The photo and video editing applications are straightforward enough. Lining the top of the window in the photo editing utility are icons that invoke an automatic picture-cleanup macro, plus basic tools for cropping and for adjusting contrast, color saturation, poor lighting, and red-eye problems. In the video editing tool, a timeline along the bottom displays thumbnails of still images pulled from the video's frames; you can put in music and do basic editing, including adding text and credits. Along the right edge, in both applications, a more-detailed set of menus let you make more-specific adjustments. But just getting into the editing apps was a chore: I had to first permit the program to find, index, and generate a metadata database entry for all the photos and/or videos that I wanted to work with--a slow process.
The DVD Factory program lets you burn your produced videos to a recordable DVD, complete with custom on-screen menus.
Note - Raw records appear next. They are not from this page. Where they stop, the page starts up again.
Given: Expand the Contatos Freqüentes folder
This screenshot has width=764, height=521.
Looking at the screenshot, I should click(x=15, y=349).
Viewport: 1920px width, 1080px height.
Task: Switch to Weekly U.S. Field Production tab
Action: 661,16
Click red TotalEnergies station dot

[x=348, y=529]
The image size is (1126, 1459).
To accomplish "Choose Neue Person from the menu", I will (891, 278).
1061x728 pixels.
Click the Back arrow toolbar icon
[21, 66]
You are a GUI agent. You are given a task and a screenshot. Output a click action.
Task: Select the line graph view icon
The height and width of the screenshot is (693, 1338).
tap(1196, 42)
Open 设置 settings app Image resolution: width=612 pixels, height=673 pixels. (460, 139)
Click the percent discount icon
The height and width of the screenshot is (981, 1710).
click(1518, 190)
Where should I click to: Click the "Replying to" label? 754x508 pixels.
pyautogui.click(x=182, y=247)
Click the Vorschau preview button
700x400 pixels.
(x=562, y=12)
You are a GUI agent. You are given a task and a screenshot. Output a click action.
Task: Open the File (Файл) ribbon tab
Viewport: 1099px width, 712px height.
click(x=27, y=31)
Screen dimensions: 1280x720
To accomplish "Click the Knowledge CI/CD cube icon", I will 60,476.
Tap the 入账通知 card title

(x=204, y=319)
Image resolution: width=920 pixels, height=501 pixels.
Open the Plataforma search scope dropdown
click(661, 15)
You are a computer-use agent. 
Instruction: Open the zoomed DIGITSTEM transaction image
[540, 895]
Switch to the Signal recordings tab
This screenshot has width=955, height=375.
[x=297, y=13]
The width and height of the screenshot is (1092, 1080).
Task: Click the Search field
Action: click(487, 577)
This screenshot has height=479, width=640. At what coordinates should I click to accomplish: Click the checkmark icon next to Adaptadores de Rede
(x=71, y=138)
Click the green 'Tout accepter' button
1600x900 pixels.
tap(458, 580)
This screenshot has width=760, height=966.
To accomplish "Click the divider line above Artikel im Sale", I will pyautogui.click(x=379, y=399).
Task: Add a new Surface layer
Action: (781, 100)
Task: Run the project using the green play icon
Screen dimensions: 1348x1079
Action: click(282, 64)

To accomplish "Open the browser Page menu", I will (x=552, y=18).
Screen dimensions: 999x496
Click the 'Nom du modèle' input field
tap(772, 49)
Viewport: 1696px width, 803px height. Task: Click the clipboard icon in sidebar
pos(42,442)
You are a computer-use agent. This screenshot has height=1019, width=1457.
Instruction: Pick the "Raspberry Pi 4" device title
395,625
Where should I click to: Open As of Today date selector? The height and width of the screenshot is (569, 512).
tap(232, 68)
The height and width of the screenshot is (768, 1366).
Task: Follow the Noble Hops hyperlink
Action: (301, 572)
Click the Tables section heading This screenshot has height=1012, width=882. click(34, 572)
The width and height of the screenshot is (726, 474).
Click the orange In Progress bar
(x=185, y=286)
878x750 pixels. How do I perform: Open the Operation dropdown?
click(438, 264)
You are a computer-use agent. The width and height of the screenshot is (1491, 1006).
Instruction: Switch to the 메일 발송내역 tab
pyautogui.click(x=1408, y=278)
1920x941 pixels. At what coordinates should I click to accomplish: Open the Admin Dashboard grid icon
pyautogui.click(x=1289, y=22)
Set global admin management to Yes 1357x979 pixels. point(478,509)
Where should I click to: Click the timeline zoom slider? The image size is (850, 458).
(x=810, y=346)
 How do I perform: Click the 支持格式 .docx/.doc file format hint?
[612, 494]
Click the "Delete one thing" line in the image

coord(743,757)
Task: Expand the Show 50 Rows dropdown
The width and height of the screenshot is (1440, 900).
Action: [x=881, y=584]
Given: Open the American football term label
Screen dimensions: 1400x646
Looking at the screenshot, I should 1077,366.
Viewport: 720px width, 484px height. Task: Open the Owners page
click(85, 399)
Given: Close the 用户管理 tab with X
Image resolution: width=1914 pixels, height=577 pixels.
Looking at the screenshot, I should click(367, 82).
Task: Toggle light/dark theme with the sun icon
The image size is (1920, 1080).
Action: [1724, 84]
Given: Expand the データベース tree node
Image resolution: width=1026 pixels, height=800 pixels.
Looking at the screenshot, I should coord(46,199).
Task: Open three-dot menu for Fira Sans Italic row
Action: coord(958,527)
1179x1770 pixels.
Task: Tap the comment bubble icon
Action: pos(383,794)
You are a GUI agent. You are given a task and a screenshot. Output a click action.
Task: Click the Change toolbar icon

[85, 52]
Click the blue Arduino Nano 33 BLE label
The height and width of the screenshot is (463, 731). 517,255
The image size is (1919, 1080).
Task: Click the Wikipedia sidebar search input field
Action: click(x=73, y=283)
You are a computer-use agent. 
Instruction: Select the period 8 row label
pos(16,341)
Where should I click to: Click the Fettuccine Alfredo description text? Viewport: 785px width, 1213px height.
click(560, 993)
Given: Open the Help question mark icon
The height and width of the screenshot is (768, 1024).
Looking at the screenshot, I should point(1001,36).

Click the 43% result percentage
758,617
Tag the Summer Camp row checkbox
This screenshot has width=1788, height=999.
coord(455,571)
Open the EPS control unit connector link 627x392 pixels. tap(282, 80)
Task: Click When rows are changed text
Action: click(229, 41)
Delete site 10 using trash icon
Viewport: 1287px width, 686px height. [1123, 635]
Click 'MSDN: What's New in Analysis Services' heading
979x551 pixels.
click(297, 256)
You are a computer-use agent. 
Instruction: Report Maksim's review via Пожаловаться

And the Corel WinDVD player, in theory, can play back files in most video formats or discs. I found that it typically played XviD-encoded AVI files both upside down and reversed left-to-right, so watching these files play was like watching TV while hanging upside down looking at the screen in a mirror.
The suite's stated minimum system requirements--a dual-core CPU, 2GB of RAM, a 256MB graphics board--far exceed what I would expect to need for a low- to intermediate-level media suite. I tested Digital Studio on both a very high end workstation and a four-year-old homebuilt computer, and, oddly enough, it was more responsive on the latter (the older PC), though I wasn't thrilled with the performance on either machine.